A Few Thoughts…

…on President Reagan’s funeral. I have no special insight, but a few things have struck me.
The crowds: This is what is most striking. I don’t know what I expected, but it wasn’t this. The outpouring of respect and affection from millions of Americans has been stunning. Seeing the crowds, it is apparent once again how universal President Reagan’s appeal was. His opponents’ efforts to diminish him have availed remarkably little.
Nancy Reagan: Watching her, the phrase that keeps coming to mind is Semper Fi. Have we in our lifetimes seen such an example of faithfulness, to the end?
Today’s service at the National Cathedral: The Battle Hymn of the Republic was other-worldly.
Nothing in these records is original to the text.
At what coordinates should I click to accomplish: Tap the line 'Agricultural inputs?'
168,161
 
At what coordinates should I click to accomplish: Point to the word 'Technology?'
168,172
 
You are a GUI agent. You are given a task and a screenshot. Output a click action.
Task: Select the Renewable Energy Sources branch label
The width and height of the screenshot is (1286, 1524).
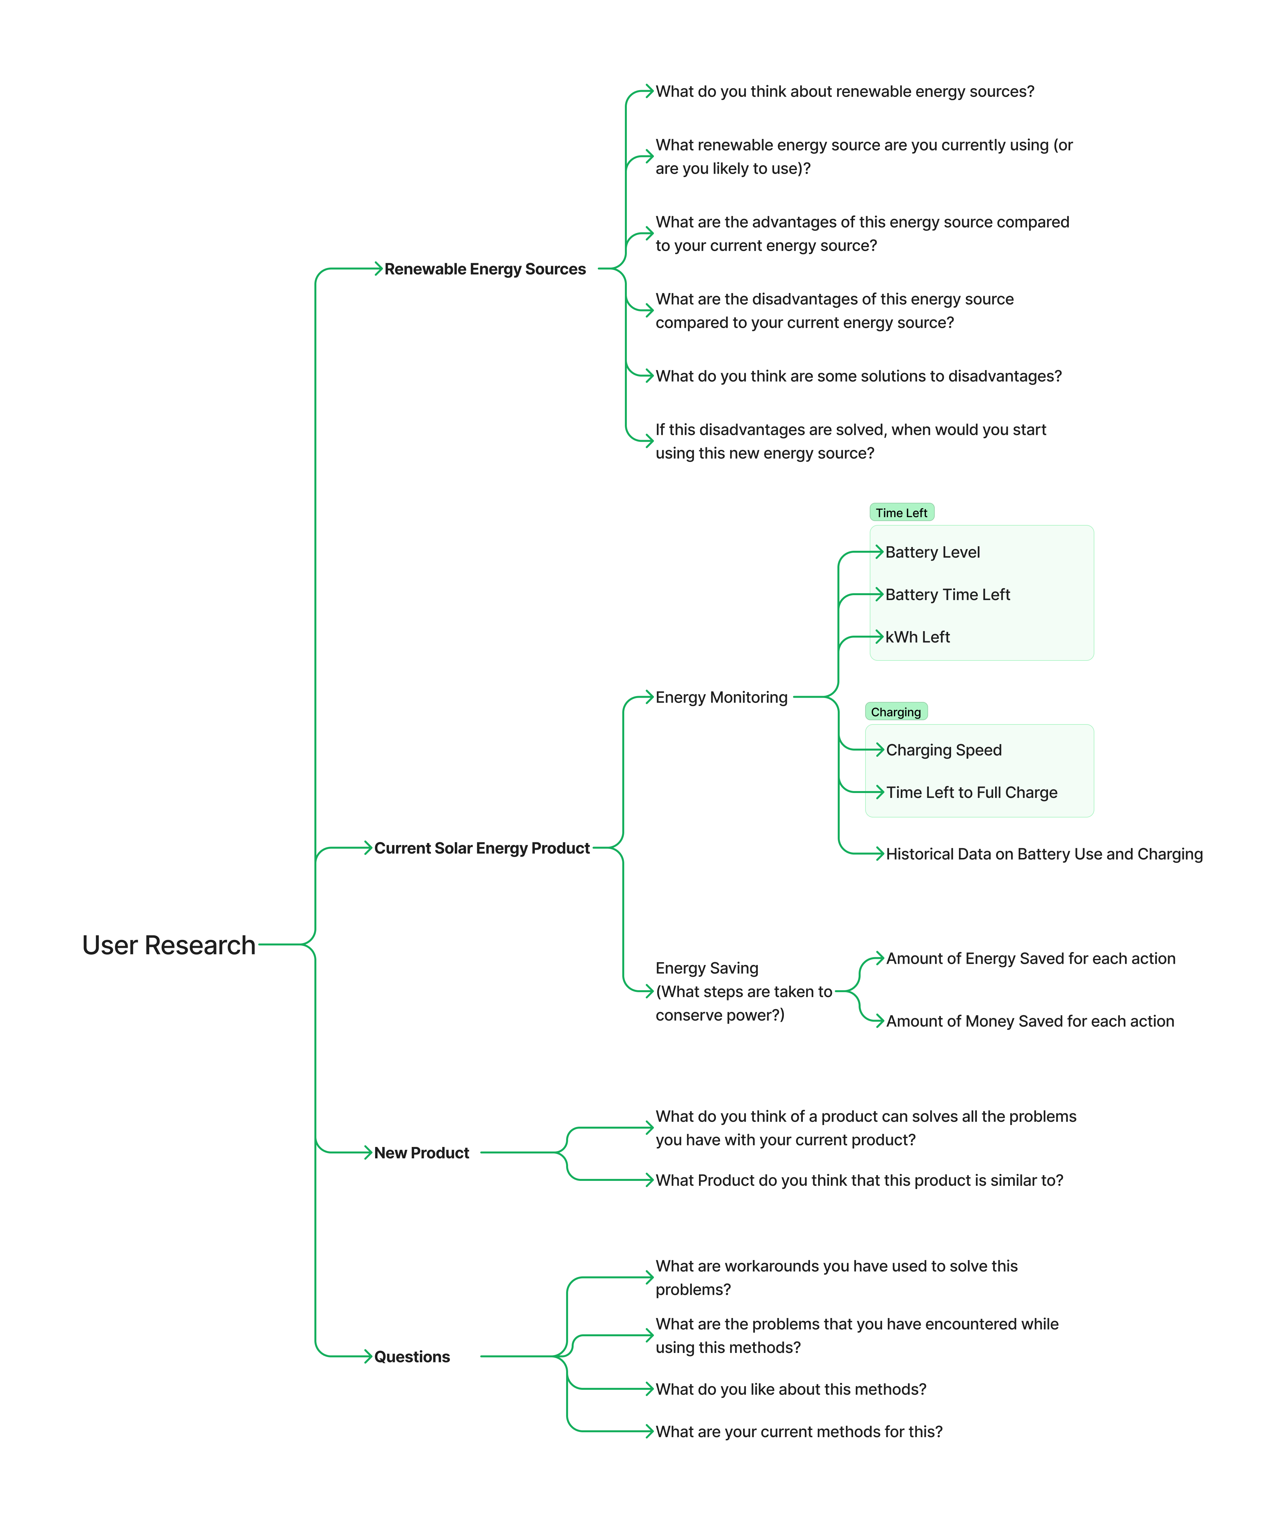pos(485,269)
I mean, literally.
The drizzle: Did you notice the soldier who walked behind Nancy Reagan, holding an umbrella over her head, while a Major General took her arm? What a tribute from a grateful country.
Margaret Thatcher: What a heroine. Told by her doctors following a stroke that she should no longer speak in public, she recorded–what, a year ago?–a tribute to her friend, Ronald Reagan. Then she attended his funeral, and, I take it, to everyone’s surprise, got on the airplane with the family to fly to California for the burial. What’s the worst that could happen, she could die? Her husband Denys passed away a couple of years ago; she really has nothing to lose, and no better object than to pay tribute to her friend, with whom she turned back the forces of evil for a generation.
President Bush: A good job; what struck me was the religious tone of his eulogy, especially at the end. No ironic distance or secular fastidiousness. That, really, is why some hate him.
The former President Bush: What a graceful performance from a former rival and subordinate. George H. W. Bush is so incontestably a good man–have two better men than Reagan and Bush ever inhabited the White House?
The spectacle: What would I make of it if I were a terrorist? Or, perhaps, a Frenchman? Don’t screw with these people, I think is the lesson. We can bring more power and coordination to bear on a funeral than they can bring to a war. They think we are divided; they think we are weak. How many times will this happen? Why is it that America, like Ronald Reagan, like George W. Bush–and like George Washington, and Abraham Lincoln and Dwight Eisenhower, and like countless millions of young men and women from small towns all across North America, who never meant to be soldiers but who stormed beaches, scaled cliffs, shot their opponents out of the air, captured cities, overthrew dictators, freed peoples–is so persistently underestimated? I don’t know. But if I were an enemy and saw today’s ceremonies, I would think twice.